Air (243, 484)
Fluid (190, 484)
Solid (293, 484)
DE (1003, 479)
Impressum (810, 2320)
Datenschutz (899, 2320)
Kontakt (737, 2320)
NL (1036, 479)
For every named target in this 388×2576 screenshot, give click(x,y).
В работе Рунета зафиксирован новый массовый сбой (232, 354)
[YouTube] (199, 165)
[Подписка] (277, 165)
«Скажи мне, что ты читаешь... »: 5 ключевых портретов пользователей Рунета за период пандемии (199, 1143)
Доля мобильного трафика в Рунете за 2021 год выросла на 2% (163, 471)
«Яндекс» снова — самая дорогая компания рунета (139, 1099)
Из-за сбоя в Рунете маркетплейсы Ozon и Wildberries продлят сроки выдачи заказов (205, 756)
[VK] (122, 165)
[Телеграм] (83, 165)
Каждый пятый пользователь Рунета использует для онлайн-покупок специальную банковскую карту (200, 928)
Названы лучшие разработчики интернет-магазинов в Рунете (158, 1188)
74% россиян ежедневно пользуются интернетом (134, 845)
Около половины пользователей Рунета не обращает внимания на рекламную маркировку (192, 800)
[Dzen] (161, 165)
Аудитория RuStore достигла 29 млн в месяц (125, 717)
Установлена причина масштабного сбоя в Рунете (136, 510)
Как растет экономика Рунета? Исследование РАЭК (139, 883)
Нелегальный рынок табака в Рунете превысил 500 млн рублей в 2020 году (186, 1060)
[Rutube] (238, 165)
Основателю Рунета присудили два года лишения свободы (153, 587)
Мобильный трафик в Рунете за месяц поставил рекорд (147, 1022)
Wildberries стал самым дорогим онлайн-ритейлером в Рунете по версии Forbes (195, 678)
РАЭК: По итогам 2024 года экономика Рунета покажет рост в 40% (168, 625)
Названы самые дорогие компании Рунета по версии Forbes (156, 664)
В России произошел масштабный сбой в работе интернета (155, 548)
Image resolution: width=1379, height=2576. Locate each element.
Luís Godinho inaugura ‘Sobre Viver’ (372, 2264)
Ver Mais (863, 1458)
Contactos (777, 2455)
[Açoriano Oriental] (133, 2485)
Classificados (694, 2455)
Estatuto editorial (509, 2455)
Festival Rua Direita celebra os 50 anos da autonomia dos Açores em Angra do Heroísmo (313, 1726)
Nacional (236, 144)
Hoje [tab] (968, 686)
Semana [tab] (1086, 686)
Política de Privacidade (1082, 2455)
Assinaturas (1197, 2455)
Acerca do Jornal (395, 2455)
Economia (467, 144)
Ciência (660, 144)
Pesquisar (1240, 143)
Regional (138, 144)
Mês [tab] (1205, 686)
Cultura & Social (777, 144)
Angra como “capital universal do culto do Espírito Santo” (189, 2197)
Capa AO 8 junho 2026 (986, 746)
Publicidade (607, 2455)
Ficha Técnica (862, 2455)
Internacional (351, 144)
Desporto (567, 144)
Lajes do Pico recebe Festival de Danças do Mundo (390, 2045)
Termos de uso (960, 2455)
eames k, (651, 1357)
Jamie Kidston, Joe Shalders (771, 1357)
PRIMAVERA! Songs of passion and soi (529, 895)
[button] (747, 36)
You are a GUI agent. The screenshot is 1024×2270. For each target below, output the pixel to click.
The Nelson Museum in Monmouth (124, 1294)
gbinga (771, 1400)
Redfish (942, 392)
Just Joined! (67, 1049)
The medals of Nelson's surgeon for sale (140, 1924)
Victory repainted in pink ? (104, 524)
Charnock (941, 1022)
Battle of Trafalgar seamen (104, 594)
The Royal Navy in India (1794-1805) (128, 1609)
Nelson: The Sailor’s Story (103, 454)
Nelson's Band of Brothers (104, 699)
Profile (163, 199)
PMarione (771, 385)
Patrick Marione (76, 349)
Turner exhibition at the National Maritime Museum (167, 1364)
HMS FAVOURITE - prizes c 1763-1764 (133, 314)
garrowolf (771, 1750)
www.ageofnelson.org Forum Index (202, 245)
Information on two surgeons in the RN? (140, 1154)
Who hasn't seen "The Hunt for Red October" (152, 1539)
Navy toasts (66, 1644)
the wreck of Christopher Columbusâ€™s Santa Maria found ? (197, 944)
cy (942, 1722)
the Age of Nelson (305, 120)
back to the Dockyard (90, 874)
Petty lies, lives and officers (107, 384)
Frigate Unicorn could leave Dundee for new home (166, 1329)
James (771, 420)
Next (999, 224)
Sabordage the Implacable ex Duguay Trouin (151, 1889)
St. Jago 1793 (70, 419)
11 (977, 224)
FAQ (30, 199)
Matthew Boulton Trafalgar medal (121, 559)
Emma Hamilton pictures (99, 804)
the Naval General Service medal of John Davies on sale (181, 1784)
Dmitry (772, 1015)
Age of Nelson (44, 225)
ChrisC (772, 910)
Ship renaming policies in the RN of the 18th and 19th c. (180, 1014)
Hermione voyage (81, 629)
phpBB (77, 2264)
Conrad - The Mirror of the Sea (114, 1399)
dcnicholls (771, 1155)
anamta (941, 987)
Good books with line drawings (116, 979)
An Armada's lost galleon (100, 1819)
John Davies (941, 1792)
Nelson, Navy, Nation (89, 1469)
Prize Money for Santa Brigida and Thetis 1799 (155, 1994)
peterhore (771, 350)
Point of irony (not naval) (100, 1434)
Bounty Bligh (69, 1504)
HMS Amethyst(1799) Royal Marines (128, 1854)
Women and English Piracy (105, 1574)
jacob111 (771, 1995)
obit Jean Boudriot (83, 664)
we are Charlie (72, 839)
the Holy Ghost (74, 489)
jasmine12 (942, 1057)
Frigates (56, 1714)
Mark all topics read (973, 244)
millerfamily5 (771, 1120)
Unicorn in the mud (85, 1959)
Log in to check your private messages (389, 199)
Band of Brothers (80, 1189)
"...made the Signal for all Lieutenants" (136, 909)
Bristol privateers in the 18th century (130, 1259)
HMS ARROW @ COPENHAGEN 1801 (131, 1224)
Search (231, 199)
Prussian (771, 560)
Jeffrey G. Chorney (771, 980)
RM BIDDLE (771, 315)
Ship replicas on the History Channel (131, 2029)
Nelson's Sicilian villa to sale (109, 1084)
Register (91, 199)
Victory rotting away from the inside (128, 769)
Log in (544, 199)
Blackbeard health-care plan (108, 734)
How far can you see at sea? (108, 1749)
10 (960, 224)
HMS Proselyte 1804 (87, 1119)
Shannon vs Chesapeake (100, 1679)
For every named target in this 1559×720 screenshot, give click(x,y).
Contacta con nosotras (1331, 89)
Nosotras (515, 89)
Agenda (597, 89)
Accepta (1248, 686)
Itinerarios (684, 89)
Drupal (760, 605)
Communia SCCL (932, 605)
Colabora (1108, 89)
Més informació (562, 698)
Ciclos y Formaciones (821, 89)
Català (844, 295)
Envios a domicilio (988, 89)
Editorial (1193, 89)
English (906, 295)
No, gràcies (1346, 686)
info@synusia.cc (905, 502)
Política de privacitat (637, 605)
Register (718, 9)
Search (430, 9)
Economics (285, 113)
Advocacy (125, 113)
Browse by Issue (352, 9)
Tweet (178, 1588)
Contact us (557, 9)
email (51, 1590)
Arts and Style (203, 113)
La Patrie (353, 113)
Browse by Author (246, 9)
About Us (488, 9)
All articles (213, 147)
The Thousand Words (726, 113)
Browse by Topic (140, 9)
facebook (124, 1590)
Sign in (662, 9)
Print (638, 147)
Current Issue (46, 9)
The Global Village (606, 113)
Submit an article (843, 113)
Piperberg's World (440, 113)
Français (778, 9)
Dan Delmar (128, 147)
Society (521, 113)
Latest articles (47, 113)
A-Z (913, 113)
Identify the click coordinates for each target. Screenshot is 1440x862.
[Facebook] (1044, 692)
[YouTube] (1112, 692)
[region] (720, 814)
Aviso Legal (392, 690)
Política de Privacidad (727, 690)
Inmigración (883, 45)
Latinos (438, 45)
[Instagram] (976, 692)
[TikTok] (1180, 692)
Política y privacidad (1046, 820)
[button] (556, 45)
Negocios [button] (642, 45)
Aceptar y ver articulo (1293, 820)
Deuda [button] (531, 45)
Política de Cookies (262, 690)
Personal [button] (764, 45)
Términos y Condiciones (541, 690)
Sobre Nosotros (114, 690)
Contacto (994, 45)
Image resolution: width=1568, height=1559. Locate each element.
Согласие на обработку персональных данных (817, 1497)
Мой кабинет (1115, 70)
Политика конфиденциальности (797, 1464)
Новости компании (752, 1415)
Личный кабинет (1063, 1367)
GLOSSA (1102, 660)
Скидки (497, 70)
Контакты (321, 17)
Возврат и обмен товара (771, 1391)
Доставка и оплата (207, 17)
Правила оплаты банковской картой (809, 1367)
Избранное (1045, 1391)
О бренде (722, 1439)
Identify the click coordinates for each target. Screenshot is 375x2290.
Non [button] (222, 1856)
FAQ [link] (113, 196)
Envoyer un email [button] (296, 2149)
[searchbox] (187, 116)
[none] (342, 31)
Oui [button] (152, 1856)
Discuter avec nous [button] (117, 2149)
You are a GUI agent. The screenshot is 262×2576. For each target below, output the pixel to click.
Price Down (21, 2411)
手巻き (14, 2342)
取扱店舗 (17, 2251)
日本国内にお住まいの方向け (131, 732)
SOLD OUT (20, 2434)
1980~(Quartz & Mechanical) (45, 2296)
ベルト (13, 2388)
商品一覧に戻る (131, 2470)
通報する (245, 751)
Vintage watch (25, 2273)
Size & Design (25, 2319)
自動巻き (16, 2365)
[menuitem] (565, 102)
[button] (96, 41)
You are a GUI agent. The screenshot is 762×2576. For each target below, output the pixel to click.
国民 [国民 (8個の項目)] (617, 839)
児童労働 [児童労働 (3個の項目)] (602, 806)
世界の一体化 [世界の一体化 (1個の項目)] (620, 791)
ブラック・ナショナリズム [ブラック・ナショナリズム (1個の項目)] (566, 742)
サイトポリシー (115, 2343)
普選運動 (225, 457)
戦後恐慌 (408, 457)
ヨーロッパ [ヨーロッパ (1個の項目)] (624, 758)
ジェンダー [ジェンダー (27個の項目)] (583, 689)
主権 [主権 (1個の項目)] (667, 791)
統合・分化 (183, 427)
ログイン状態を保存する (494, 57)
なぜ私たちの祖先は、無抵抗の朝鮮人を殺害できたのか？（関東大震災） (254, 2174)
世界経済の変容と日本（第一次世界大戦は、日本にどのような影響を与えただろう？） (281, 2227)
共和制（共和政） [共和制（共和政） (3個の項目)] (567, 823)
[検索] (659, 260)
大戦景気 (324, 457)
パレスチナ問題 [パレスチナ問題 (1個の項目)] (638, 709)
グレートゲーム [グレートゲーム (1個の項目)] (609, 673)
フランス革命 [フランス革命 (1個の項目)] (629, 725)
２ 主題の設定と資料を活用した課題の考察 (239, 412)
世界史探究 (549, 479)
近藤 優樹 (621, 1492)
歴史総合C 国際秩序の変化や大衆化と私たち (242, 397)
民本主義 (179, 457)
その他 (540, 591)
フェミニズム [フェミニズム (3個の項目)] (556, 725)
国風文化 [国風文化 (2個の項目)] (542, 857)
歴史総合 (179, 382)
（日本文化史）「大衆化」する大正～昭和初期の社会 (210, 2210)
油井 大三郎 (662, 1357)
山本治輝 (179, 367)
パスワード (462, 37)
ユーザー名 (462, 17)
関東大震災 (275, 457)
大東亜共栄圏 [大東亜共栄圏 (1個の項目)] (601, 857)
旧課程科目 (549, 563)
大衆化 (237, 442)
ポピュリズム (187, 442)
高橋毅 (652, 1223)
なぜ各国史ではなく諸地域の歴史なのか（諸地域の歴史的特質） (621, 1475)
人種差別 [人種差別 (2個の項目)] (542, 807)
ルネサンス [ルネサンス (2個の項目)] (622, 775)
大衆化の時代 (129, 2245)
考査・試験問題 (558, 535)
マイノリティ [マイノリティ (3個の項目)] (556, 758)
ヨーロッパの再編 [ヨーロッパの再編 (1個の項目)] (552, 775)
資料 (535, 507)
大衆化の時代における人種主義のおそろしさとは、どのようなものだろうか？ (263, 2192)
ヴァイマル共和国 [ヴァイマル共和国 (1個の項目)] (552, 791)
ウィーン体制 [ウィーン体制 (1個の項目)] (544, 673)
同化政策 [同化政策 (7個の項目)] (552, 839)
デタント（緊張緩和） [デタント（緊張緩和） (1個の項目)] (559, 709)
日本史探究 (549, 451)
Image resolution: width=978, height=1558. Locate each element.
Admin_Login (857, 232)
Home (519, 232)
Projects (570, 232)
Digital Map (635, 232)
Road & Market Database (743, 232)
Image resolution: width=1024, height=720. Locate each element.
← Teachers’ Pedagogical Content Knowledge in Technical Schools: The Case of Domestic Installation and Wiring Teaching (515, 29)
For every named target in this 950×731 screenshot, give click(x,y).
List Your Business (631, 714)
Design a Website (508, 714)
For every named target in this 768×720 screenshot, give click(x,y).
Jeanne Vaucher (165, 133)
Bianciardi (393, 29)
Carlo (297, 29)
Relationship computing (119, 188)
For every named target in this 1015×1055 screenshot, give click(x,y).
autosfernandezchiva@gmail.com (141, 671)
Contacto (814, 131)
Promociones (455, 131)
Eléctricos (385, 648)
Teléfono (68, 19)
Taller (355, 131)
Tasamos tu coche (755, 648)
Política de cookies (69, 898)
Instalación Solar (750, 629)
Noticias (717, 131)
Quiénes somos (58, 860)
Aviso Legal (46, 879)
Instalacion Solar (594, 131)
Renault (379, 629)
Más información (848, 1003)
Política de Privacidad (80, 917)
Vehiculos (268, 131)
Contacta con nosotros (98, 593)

■ THE REQUEST ■
Update the listing between the lines holding "[Телеграм] (83, 165)" and "Internacional (351, 144)", inclusive, replacing "Ciência" with "Ciências" and changing nothing else. Give back only those lines.

■ FINISHED ANSWER ■
[Телеграм] (83, 165)
Каждый пятый пользователь Рунета использует для онлайн-покупок специальную банковскую карту (200, 928)
Названы лучшие разработчики интернет-магазинов в Рунете (158, 1188)
74% россиян ежедневно пользуются интернетом (134, 845)
Около половины пользователей Рунета не обращает внимания на рекламную маркировку (192, 800)
[Dzen] (161, 165)
Аудитория RuStore достигла 29 млн в месяц (125, 717)
Установлена причина масштабного сбоя в Рунете (136, 510)
Как растет экономика Рунета? Исследование РАЭК (139, 883)
Нелегальный рынок табака в Рунете превысил 500 млн рублей в 2020 году (186, 1060)
[Rutube] (238, 165)
Основателю Рунета присудили два года лишения свободы (153, 587)
Мобильный трафик в Рунете за месяц поставил рекорд (147, 1022)
Wildberries стал самым дорогим онлайн-ритейлером в Рунете по версии Forbes (195, 678)
РАЭК: По итогам 2024 года экономика Рунета покажет рост в 40% (168, 625)
Названы самые дорогие компании Рунета по версии Forbes (156, 664)
В России произошел масштабный сбой в работе интернета (155, 548)
Image resolution: width=1379, height=2576. Locate each element.
Luís Godinho inaugura ‘Sobre Viver’ (372, 2264)
Ver Mais (863, 1458)
Contactos (777, 2455)
[Açoriano Oriental] (133, 2485)
Classificados (694, 2455)
Estatuto editorial (509, 2455)
Festival Rua Direita celebra os 50 anos da autonomia dos Açores em Angra do Heroísmo (313, 1726)
Nacional (236, 144)
Hoje [tab] (968, 686)
Semana [tab] (1086, 686)
Política de Privacidade (1082, 2455)
Assinaturas (1197, 2455)
Acerca do Jornal (395, 2455)
Economia (467, 144)
Ciências (660, 144)
Pesquisar (1240, 143)
Regional (138, 144)
Mês [tab] (1205, 686)
Cultura & Social (777, 144)
Angra como “capital universal do culto do Espírito Santo” (189, 2197)
Capa AO 8 junho 2026 (986, 746)
Publicidade (607, 2455)
Ficha Técnica (862, 2455)
Internacional (351, 144)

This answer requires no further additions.